*Written request*. Copy the lines below word for word.

- - - - - - -

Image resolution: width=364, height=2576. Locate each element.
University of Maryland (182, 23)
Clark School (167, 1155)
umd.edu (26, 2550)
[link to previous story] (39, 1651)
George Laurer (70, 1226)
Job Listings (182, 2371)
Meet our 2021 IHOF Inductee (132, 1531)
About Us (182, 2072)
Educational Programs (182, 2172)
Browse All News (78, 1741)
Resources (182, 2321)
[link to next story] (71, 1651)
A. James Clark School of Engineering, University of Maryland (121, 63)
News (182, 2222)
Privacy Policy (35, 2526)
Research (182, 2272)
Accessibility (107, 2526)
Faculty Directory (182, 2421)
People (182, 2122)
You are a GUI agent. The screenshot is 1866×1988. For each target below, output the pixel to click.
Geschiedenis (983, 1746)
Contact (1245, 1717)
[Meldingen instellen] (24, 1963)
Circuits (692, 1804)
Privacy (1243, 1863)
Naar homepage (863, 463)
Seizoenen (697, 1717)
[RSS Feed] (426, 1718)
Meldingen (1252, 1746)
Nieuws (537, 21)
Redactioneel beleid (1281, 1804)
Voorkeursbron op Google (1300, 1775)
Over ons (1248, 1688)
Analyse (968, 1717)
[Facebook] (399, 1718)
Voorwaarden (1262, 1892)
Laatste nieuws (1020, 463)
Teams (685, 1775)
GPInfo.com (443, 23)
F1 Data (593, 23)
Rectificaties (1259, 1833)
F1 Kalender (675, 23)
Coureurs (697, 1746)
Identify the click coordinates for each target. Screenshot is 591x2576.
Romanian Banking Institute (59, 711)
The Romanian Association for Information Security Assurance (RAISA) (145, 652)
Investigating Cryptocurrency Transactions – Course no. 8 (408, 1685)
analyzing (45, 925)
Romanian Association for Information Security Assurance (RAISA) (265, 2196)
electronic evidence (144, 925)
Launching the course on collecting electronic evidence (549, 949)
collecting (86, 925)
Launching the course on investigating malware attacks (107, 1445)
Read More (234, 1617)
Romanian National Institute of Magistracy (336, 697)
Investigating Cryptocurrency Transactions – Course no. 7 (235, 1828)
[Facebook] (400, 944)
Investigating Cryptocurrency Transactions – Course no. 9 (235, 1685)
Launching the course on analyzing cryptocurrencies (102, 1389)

- - - - - - -

*Worked solution*.
Image resolution: width=364, height=2576. Locate each element.
University of Maryland (182, 23)
Clark School (167, 1155)
umd.edu (26, 2550)
[link to previous story] (39, 1651)
George Laurer (70, 1226)
Job Listings (182, 2371)
Meet our 2021 IHOF Inductee (132, 1531)
About Us (182, 2072)
Educational Programs (182, 2172)
Browse All News (78, 1741)
Resources (182, 2321)
[link to next story] (71, 1651)
A. James Clark School of Engineering, University of Maryland (121, 63)
News (182, 2222)
Privacy Policy (35, 2526)
Research (182, 2272)
Accessibility (107, 2526)
Faculty Directory (182, 2421)
People (182, 2122)
You are a GUI agent. The screenshot is 1866×1988. For each target below, output the pixel to click.
Geschiedenis (983, 1746)
Contact (1245, 1717)
[Meldingen instellen] (24, 1963)
Circuits (692, 1804)
Privacy (1243, 1863)
Naar homepage (863, 463)
Seizoenen (697, 1717)
[RSS Feed] (426, 1718)
Meldingen (1252, 1746)
Nieuws (537, 21)
Redactioneel beleid (1281, 1804)
Voorkeursbron op Google (1300, 1775)
Over ons (1248, 1688)
Analyse (968, 1717)
[Facebook] (399, 1718)
Voorwaarden (1262, 1892)
Laatste nieuws (1020, 463)
Teams (685, 1775)
GPInfo.com (443, 23)
F1 Data (593, 23)
Rectificaties (1259, 1833)
F1 Kalender (675, 23)
Coureurs (697, 1746)
Identify the click coordinates for each target. Screenshot is 591x2576.
Romanian Banking Institute (59, 711)
The Romanian Association for Information Security Assurance (RAISA) (145, 652)
Investigating Cryptocurrency Transactions – Course no. 8 (408, 1685)
analyzing (45, 925)
Romanian Association for Information Security Assurance (RAISA) (265, 2196)
electronic evidence (144, 925)
Launching the course on collecting electronic evidence (549, 949)
collecting (86, 925)
Launching the course on investigating malware attacks (107, 1445)
Read More (234, 1617)
Romanian National Institute of Magistracy (336, 697)
Investigating Cryptocurrency Transactions – Course no. 7 (235, 1828)
[Facebook] (400, 944)
Investigating Cryptocurrency Transactions – Course no. 9 (235, 1685)
Launching the course on analyzing cryptocurrencies (102, 1389)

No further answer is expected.